Defendant appeals his conviction on five counts of rape in the first degree upon his daughter. He had been charged by two different grand juries with eight counts of rape, two counts of sexual abuse in the second degree and one count of sodomy in the first degree. One rape count was dismissed on the state's motion before trial and defendant was acquitted on the remaining charges.
1) Failure to suppress evidence seized from defendant's home pursuant to a search warrant predicated on an affidavit which contained allegedly stale information;
2) Failure to dismiss indictments returned by the second grand jury allegedly on the same evidence presented in the first grand jury proceeding without court order as required by ORS 132.430(2);
3) Failure to dismiss indictments returned by the second grand jury because the state had failed to present defendant's allegedly exculpatory testimony given before the first grand jury;
4) Refusal to allow defendant to lay a proper foundation for impeaching the complainant with prior statements made to the grand jury;
5) Permitting expert testimony concerning the reactions of victims in positions similar to complainant's;
6) Refusal to direct a verdict in favor of defendant on one charge where the events, as described by the complainant, allegedly could not have occurred; and
7) Refusal to give jury instructions relating to the credibility of a complainant in a rape case and to the introduction of evidence less satisfactory than that which could have been adduced.
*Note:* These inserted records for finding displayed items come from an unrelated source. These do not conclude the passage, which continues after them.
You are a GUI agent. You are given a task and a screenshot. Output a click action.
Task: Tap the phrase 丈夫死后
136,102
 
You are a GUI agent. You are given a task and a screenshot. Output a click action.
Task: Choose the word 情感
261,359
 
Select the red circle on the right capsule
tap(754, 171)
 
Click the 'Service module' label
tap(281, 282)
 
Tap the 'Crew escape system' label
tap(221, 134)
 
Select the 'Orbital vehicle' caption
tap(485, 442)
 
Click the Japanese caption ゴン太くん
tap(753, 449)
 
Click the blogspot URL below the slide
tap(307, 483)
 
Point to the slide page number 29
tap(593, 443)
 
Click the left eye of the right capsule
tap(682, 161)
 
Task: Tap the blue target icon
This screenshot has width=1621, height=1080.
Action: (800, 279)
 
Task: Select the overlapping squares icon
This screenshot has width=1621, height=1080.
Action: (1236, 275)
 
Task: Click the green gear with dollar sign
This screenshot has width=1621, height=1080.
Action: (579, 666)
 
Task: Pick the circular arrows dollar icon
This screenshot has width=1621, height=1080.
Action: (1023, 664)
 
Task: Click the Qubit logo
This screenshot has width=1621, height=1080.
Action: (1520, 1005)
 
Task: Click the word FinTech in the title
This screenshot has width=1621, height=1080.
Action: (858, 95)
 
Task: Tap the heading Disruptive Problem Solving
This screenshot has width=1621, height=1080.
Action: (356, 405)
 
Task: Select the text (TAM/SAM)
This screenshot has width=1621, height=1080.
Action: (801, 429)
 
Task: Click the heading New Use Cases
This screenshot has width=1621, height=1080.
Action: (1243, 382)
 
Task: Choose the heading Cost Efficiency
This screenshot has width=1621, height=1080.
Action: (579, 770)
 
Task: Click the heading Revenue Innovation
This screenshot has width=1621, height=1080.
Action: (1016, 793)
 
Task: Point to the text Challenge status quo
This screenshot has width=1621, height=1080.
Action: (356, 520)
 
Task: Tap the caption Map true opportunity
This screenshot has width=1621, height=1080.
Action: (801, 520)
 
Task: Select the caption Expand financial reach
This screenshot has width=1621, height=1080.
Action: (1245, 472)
At the outset we wish to indicate that we do not reach defendant's fourth assignment of error inasmuch as it relates exclusively to the sexual abuse charges on which defendant was acquitted.
The Search Warrant
Complainant was first interviewed by police on March 1, 1979. After a 45 minute interview, an affidavit was prepared requesting a warrant to search defendant's home for certain sexual devices allegedly used on complainant within the last six months. The search was conducted on March 5, 1979. The indictments subsequently returned charging sexual abuse in the second degree by means of these devices alleged that the incidents had occurred between September 7, 1977, and June 12, 1978 (complainant's recollection was that the acts had occurred during the school year.)
Defendant filed a motion to suppress the devices seized and a motion to controvert the six month time frame stated in the affidavit. He contends on appeal that, because the time element in the affidavit was incorrect, the reference to time must be stricken and the remaining information in the affidavit is insufficient to establish probable cause that the items sought would be on the premises.
ORS 133.693(5) states that, where information in the affidavit has been controverted,
This statute was intended to incorporate case law relating to the procedure for dealing with inaccuracies in the affidavit. State v. Hughes, 20 Or.App. 493, 502 n. 1, 532 P.2d 818 (1975).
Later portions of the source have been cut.